## Goal of the exercise
Output, exactly and with no pictures, the line that contains "You are a GUI" and every line that comes after it in the data below, the last one included.

## Records shown
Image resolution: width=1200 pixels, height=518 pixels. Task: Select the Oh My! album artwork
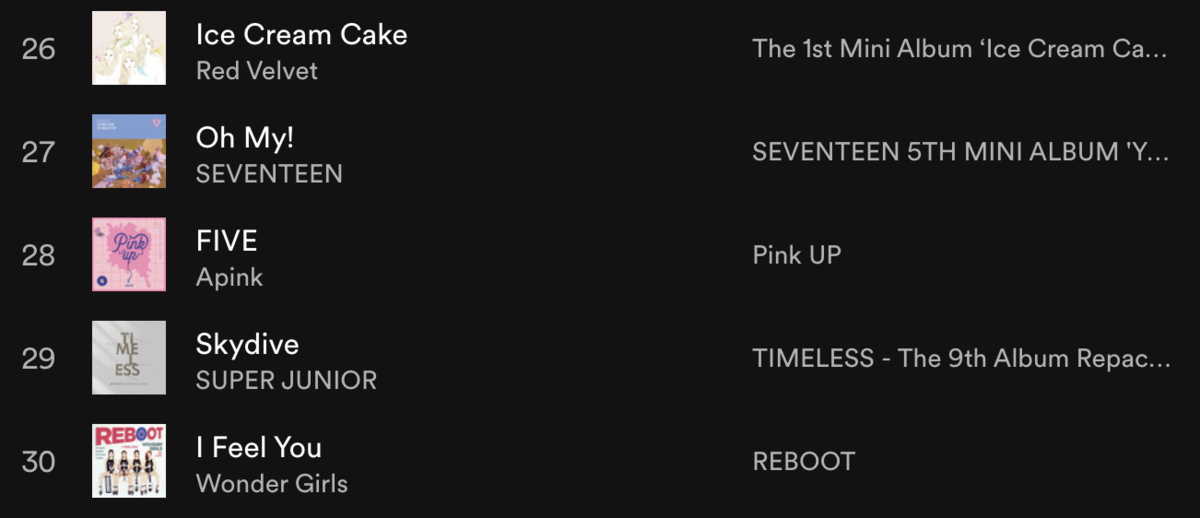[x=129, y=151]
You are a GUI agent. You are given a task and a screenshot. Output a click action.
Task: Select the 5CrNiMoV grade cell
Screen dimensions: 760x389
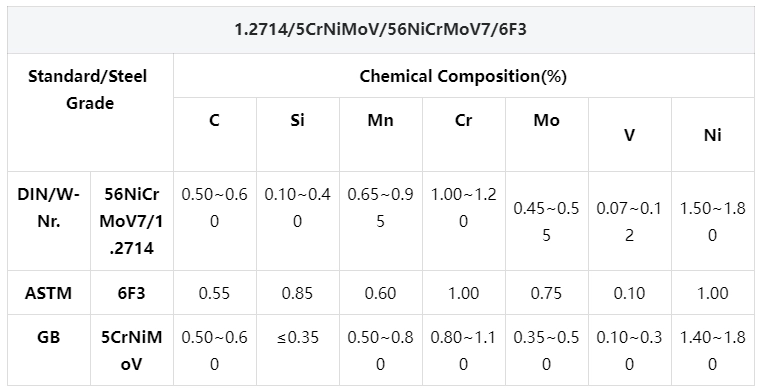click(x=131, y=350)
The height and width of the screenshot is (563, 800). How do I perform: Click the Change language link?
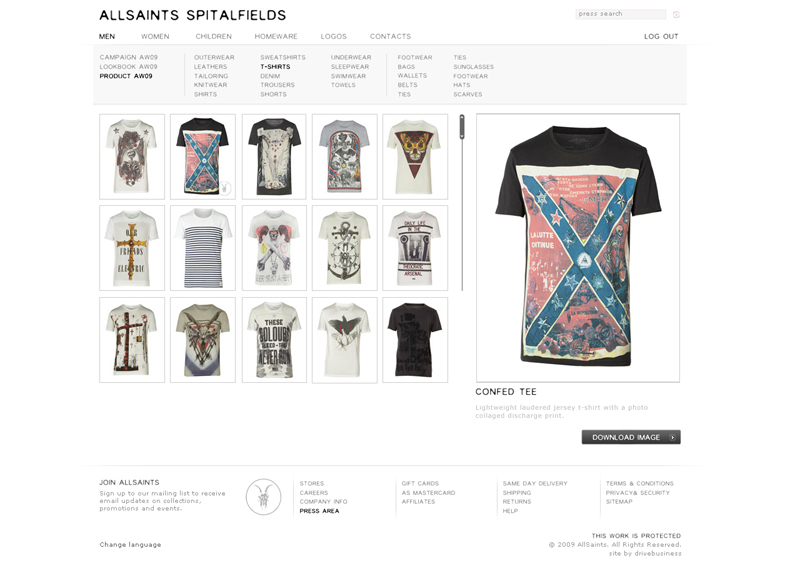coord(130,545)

## Exercise solution
You are a GUI agent. You are given a task and a screenshot. Output a click action.
Task: Select the 5CrNiMoV grade cell
Screen dimensions: 760x389
click(x=131, y=350)
The height and width of the screenshot is (563, 800). How do I perform: Click the Change language link?
coord(130,545)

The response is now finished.